Scalable Verification of Neural Control Barrier Functions Using Linear Bound Propagation
This addresses a key limitation in safety-critical control systems by enabling more efficient verification of neural CBFs, though it is an incremental improvement over existing verification techniques.
The paper tackles the computational bottleneck in verifying neural control barrier functions (CBFs) for safety certification by introducing a framework based on linear bound propagation and McCormick relaxation, achieving scalability to larger networks than state-of-the-art methods as shown in numerical experiments.

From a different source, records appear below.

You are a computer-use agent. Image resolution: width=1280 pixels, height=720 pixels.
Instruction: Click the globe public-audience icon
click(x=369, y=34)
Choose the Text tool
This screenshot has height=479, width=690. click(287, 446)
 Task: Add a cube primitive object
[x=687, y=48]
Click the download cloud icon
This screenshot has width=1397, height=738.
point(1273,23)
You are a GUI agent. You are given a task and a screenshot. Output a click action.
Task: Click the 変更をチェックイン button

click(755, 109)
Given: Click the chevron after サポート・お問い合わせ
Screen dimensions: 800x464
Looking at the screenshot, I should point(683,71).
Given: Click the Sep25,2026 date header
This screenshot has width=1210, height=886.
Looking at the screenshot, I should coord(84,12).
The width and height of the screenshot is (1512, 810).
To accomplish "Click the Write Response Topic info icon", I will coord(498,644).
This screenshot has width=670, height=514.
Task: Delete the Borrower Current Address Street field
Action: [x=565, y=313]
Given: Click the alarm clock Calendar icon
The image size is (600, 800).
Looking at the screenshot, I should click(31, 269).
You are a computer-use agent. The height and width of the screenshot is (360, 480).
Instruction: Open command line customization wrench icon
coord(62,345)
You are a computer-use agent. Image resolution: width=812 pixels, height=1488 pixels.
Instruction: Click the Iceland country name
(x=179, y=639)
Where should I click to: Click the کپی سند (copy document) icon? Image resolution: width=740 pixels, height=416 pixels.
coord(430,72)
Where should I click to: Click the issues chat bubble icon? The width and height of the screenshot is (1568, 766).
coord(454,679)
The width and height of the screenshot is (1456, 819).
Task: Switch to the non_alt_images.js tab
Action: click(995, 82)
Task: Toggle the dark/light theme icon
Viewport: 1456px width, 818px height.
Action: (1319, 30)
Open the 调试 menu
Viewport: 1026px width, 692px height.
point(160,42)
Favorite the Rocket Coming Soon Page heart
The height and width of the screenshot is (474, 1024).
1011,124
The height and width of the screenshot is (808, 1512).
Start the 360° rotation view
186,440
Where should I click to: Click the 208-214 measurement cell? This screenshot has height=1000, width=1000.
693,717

Control barrier functions (CBFs) are a popular tool for safety certification of nonlinear dynamical control systems. Recently, CBFs represented as neural networks have shown great promise due to their expressiveness and applicability to a broad class of dynamics and safety constraints. However, verifying that a trained neural network is indeed a valid CBF is a computational bottleneck that limits the size of the networks that can be used. To overcome this limitation, we present a novel framework for verifying neural CBFs based on piecewise linear upper and lower bounds on the conditions required for a neural network to be a CBF. Our approach is rooted in linear bound propagation (LBP) for neural networks, which we extend to compute bounds on the gradients of the network. Combined with McCormick relaxation, we derive linear upper and lower bounds on the CBF conditions, thereby eliminating the need for computationally expensive verification procedures. Our approach applies to arbitrary control-affine systems and a broad range of nonlinear activation functions. To reduce conservatism, we develop a parallelizable refinement strategy that adaptively refines the regions over which these bounds are computed. Our approach scales to larger neural networks than state-of-the-art verification procedures for CBFs, as demonstrated by our numerical experiments.